Alice! Health Promotion. "Does fear of another sex impact my sexuality?." Go Ask Alice!, Columbia University, 08 Mar. 2024, https://goaskalice.columbia.edu/answered-questions/does-fear-another-sex-impact-my-sexuality. Accessed 19, Dec. 2024.

Alice! Health Promotion. (2024, March 08). Does fear of another sex impact my sexuality?. Go Ask Alice!, https://goaskalice.columbia.edu/answered-questions/does-fear-another-sex-impact-my-sexuality.

Dear Alice,

I am a woman who has always been attracted to other women. Until recently, I was attracted to men as well. Now I am almost exclusively attracted to women... which would be fine, except that I think this attraction has a lot to do with painful experiences I’ve had with men. When I was younger, my father was dominant and somewhat abusive, and my first boyfriend was emotionally manipulative and pressured me to have sex with him. After breaking things off with him, I had a very positive sexual relationship with a woman. Am I a lesbian, or am I a bisexual who is just afraid of men? If the latter is true, is there any way to get over this fear?

Thank you.

Dear Reader, 

Reflecting on how early relationships affect your current experiences can be complex and difficult to do. People can experience changes in attraction, behavior, and how they label themselves for many reasons. For some, these changes can be the result of a negative experience or trauma but may also be related to personal growth and discovery. If you’re concerned that these changes are a result of trauma, there are many ways to manage these experiences through hobbies or mental health support. That said, you may also just be discovering more about your sexual orientation. If this is the case, only you can decide what labels (if any) feel right for you. 

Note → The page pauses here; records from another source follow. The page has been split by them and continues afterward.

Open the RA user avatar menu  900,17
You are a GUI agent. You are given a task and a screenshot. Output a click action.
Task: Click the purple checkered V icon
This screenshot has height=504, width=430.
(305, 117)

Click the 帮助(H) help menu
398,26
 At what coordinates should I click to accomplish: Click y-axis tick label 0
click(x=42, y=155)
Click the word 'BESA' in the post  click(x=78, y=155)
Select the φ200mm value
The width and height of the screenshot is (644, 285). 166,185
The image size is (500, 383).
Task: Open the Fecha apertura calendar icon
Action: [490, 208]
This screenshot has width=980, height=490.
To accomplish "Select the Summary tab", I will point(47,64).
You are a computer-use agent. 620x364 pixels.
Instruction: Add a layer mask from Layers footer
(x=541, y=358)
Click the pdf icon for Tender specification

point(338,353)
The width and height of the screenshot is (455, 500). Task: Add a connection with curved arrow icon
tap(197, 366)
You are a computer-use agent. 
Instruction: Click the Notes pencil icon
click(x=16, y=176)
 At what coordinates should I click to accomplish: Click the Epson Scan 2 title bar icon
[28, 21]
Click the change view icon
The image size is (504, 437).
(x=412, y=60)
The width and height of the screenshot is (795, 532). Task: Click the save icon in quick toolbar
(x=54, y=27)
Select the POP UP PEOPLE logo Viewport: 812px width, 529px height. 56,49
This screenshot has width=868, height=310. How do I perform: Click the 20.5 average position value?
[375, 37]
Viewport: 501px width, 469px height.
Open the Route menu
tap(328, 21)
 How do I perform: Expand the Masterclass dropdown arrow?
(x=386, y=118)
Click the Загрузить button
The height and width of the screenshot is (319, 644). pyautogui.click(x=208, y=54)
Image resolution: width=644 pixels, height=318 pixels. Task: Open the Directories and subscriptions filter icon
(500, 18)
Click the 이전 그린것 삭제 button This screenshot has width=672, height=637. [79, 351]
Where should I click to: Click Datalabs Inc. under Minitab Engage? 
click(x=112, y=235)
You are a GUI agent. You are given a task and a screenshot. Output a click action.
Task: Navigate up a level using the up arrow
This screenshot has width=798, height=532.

Sexual fluidity describes the shifts in sexual orientation that a person may experience. This includes a shift in identity, attraction, or behavior. Every situation is different, so these shifts can vary by person and experience. This fluidity is often a natural part of self-discovery and recognizing that these changes are common may help normalize it and reduce stigmas. 

These shifts in sexual identity are often associated with a range of health outcomes. While sexual fluidity can be associated with higher substance use, depression, and weight gain this isn’t always the case. There’s also further nuance when considering the person’s gender, environment, culture, and beliefs. Unfortunately, there isn’t currently an explanation of the direct cause of these outcomes. This makes it unclear as to whether sexual fluidity leads to more negative health outcomes or if the health outcomes are a precursor to understanding a new identity. 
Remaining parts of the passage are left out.